Böyle sabahları dolduran, bir özlem duygusunun yoğun fikir akışı, hatıra akışı, his akışı oluyor.yoksun ve yokluğunu fırsat biliyor sana dair her şey. Bu garip bir yokluk, uzak zamanlarımızda bazen öfkenle, ayrılığınla, hüznünle doluyum. Sen bir ruh gibi hemen yanımdasın ve sanki yaptığım her şey ve düşündüğüm, hissettiğim, aynı anda senin dünyalarında aksediyor. Beni duyduğuna dair garip bir hisle doluyorum.
Böyle sabahlarda seni bu dünyadan koparıp ait olduğun dünyada uykulara almışlar gibi hissediyorum seni.
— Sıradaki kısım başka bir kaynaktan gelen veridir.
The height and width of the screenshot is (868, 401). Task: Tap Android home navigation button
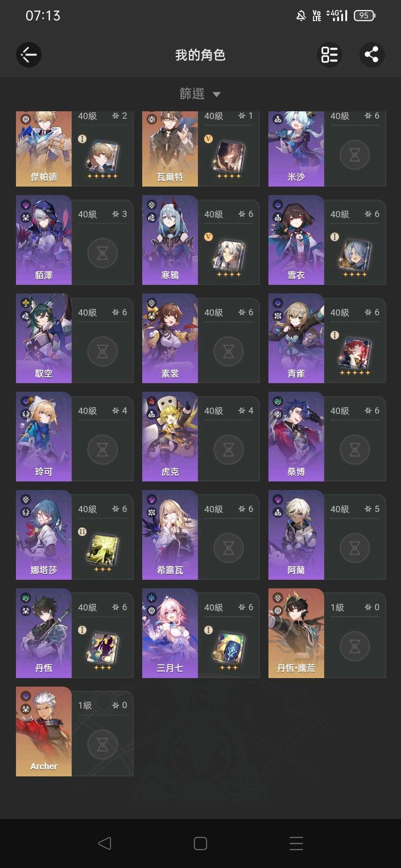201,843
Beni duyamazsın, hissedemezsin gibi. Tecritsin gibi her şeyden. Sana ait bir iz bulamam, arayamam bile seni bulamayacağımı bildiğimden. Bu anlarda seni bulmak seninle olmak bana kalmış bir şey değil. Sana dair yokluğun, senin yokluğunun, asıl yokluğa en benzeyen hali bu zamanlar. Ve gecelerin, uzun yalnız gecelerin, benim içinde olmadığım ve sana ait bir dünya olan uzun ve yalnız gecelerinden sonra, ben tüm bu zamanlarını düşünüp, yokluğu hatırlatan yalnız sabahlara uyanıyorum. Sabahlarım uzuyor, ve zorlaşıyor. Belki de bu sebeple en çok sabahları zorlanıyorum. Ve sana ait, geceden kalan tutunacak bir şey olmadan, senin yaşayıp kapattığın geceden sonra, bu sakin, bu soğuk sabahla baş başa oturuyorum.
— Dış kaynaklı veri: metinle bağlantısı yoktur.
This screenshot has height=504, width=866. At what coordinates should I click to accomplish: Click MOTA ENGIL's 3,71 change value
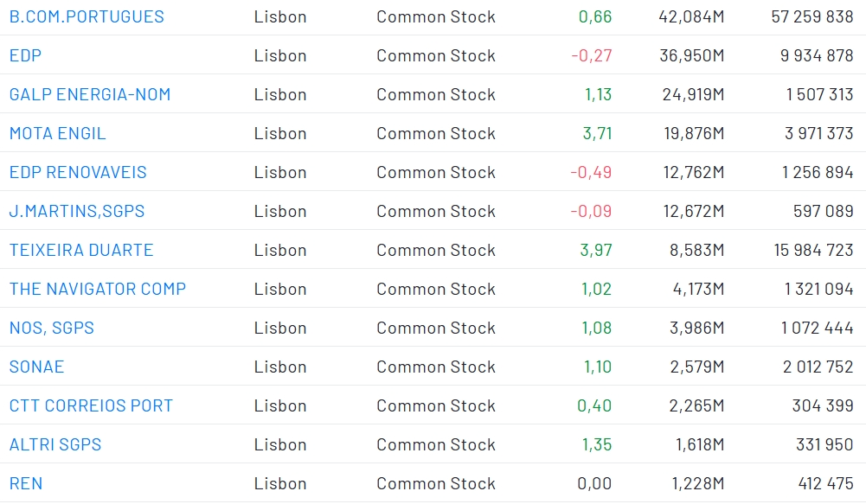coord(597,133)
Bir yüzün var kara kara güller gibi gözlerinde yıldızlar deniz fenerleri ve dudakların kırmızı hayat dolu halleriyle hayat döker gibidir.saçlarına değen rüzgar kıymetlidir. Her şeyin matlığı ve zorluğu arasında senden gelen sevgiye dair olan o sıcaklık, o bana doğru parıldayış, her bir cümlende kurulu olan sanki bir beşere ait değilmişcesine ya da bir insanın cümleleri başka alemlerden tatlar giyinmişçesine içime bıraktığı his.. sözlerine her değdiğimde neyle ilgili olursa olsun, sanki kalbimin ve ruhumun susuz kaldığı şeyi yudumlar gibi hissediyorum.
Doyamıyorum bu sebeple. Bu sebeple mesele ne olursa olsun, uzatıyor, dinliyor, konuşuyorum. Kendi sözlerimi senin sözlerinin devamını getiren şeylerse eğer sevebiliyorum ancak. Sana benden yayılanlara yüzün dönüyor, gülüyor ve ısınıyorsa eğer sana doğru yayılmak içimdeki kuvveti en fazla vermek istediğim şey haline geliyor. Gerçekleri, gizleri, engelleri, eksikleri, korkuları susturuyor ya da kabulleniyorum. Kabulleniyorum, bir şeyler her nasıl olursa yolunu bulacak. Ben yalnızca içimdeki sesin akışını dinliyorum.
Yan yana oturuyoruz kısa anlarda. Bir gemi geçiyor izliyoruz. Bir hikaye canlanıyor aklımızda. Gemide yazılan mektupları düşünüyoruz. Limanı, göğü, denizi ve insanı. Enginlere açılamasak da, enginleri ve aşk hikayelerini konuşup yaşanamayan her neyse görüyoruz. Bize ait olmayan ama çağrıştıran Yaşananları ve yaşanamayanları konuşarak susuyoruz. Ellerim tutamıyor ellerini, ama benim içimde, aralarındaki cam engelin iki yüzüne ellerimizi koymuş, değemesek de birbirine uzanışını görmek ister gibiyiz. Ben böyle düşlüyorum, sende bunu çok görmezsin elbet. Ve elbet, kucağında kalakalmış ellerine, saygım, kalbine olan sevgimin hayranlığımın uyandırdığı kıyamamak ve dokunamamak hissi gibidir.